Organizations rely on keeping their data secure and accessible by the right entities. This data can contain proprietary information, employee or client records. During cyber incidents, this same data is a high value target for threat actors. This can cause serious harm to companies in several ways:

  • Financial – Regulators can seek damages and fines for unauthorized access to certain types of data, such as personally identifiable information (PII).
  • Reputational – Employees and clients or customers can loose faith in the organization’s ability to secure the data. This can cost business relationships, cause slow growth or valuable employees to seek new employment.
  • Legal – Both regulators and clients can potentially pursue legal ramifications regarding the security incident.

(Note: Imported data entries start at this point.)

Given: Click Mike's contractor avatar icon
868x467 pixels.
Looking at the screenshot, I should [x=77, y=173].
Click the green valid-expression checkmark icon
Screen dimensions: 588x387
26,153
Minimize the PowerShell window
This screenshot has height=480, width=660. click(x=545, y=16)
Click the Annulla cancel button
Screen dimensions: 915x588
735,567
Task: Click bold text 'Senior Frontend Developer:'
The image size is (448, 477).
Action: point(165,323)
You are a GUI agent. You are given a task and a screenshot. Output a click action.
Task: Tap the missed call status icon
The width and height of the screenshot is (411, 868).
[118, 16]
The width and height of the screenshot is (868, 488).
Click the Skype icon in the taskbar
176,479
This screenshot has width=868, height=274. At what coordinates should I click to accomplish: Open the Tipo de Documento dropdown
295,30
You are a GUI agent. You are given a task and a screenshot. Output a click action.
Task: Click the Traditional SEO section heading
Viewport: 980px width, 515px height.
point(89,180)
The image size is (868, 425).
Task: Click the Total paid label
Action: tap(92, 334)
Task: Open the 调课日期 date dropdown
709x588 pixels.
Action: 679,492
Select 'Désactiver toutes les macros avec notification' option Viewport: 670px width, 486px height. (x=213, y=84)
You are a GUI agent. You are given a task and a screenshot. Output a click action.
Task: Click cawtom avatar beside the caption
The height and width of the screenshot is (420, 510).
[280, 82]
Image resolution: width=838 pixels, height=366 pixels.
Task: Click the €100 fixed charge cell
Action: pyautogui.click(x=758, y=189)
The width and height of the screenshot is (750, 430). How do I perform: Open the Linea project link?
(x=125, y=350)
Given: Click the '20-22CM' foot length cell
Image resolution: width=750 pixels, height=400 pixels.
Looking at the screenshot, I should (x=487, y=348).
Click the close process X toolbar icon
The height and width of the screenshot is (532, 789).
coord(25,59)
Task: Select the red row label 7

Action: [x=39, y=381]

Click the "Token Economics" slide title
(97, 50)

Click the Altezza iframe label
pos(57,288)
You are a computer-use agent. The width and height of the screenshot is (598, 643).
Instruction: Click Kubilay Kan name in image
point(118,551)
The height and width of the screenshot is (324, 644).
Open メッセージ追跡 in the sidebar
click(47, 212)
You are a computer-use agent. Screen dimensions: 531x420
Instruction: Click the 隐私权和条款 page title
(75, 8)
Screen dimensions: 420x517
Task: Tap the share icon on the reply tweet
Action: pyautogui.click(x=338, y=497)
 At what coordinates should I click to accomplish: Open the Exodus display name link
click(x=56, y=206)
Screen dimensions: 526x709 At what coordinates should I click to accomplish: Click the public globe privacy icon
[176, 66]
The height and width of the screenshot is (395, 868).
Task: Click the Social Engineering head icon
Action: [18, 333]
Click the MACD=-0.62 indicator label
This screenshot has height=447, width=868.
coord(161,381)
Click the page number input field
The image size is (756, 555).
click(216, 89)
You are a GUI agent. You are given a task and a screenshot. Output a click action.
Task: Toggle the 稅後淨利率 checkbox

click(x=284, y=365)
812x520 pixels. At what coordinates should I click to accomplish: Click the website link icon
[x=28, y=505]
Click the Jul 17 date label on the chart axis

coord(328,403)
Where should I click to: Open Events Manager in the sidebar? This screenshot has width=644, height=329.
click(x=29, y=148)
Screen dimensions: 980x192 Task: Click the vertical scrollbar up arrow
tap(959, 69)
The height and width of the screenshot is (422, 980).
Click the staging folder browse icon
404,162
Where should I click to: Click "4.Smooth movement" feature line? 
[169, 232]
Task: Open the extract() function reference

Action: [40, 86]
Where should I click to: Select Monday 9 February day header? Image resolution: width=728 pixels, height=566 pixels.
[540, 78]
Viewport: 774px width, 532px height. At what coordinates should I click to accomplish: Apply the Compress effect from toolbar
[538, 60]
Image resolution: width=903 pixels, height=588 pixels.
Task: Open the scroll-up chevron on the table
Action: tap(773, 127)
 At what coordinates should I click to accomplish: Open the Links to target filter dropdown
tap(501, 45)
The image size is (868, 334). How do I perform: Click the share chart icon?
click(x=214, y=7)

CrowdStrike recently found in 2022 there was a 20% increase in threat actors conducting data theft campaigns without deploying ransomware.1

What is Data Exfiltration?

Proofpoint did a fantastic job on defining data exfiltration. “Data exfiltration is defined as the unauthorized copying, transfer, or retrieval of data from either a server or an individual’s computer. It’s a type of security breach that occurs when individual or company data is illicitly copied, transferred, or retrieved from a device or server without proper authorization, often with malicious intent.”2

In other words, this is data leaving your network that isn’t supposed to.

How does it occur?

Data can be transferred by either internal or external threats, either maliciously or accidently, and can leverage several methods.

With non-malicious intent, end users can upload data to locations that are not supported, protected, or approved by the organization. This can include cloud storage locations (OneDrive, DropBox, Google Drive), AI chat bots (ChatGPT, Copilot), or users storing data on external drives without approvals. The concern here is that those outside applications are not monitored by the organization and there are no contractual obligations agreed upon between the organizations about the security of that data. This puts the data at considerable risk of becoming public, going to competitors, being stolen and sold, or being used to extort the company by threat actors.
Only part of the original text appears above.